A recent article in The Atlantic by my friend Kris Monroe details the largest slave auction in American history that took place in Savannah in March 1859. Only marginally discussed on the trolley tours if at all, this terrible event known as “The Weeping Time” sold off 436 human beings and split apart hundreds of families. There’s a little plaque west of the tourist corridor that commemorates the Weeping Time, but few people outside of Savannah knew about it until Kris brought it to a national readership.
There’s also this piece by Susanna Ashton in today’s Forward that focuses on Charleston and explains why Savannah’s Jewish community–the third oldest in the U.S.–took a nose dive just eight years after it was established:
One important population influx took place in 1741, when a large contingent of Jewish families left their homes in Savannah, Georgia, to resettle in Charleston because trustees of the Georgia colony would not let them (or anyone else) hold slaves. The state of South Carolina, which had long embraced slaveholding, was thus a welcoming place for these families. By 1749, when Georgia rethought the ban and decided to allow slaveholding, it was too late.

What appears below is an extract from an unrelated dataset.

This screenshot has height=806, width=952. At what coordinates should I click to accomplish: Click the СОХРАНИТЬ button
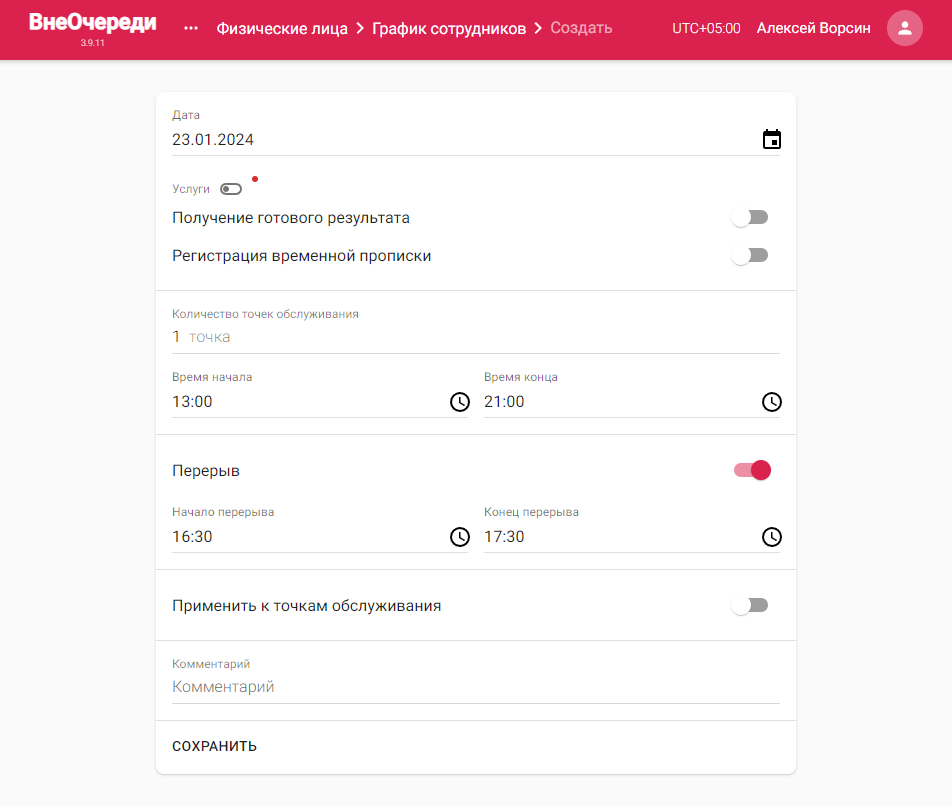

This could have been a good article, but you didn’t really say very much or give many details whatsoever. I’m really intrigued by this topic, so maybe you can rewrite your article and give more details or at least links to websites that do.
It really was meant to be an overview, Theodore. I don’t have the time or wherewithal to rewrite other people’s articles; there’s plenty of information if you click on the links.
Also, you could rewrite your comment to make it less rude. Thanks!
The reality of Jews engaged in slavery has been gently wiped from our collective minds as has the fact that Judah Benjamin was not only the first Jewish senator but the architect of the confederate war. I think it’s remarkable that we know so little of our role as Jews in shaping this country. Good and bad. http://www.tabletmag.com/jewish-arts-and-culture/books/106227/the-forgotten-confederate-jew
Fascinating topic. I would love to have time to learn much more.
For some more info, try ‘Jewish Pirates of he Caribbean’ by Edward Kritzler; also, once upon a time there was a book about some Southern banker who bank rolled the Confederacy. Hey Yo!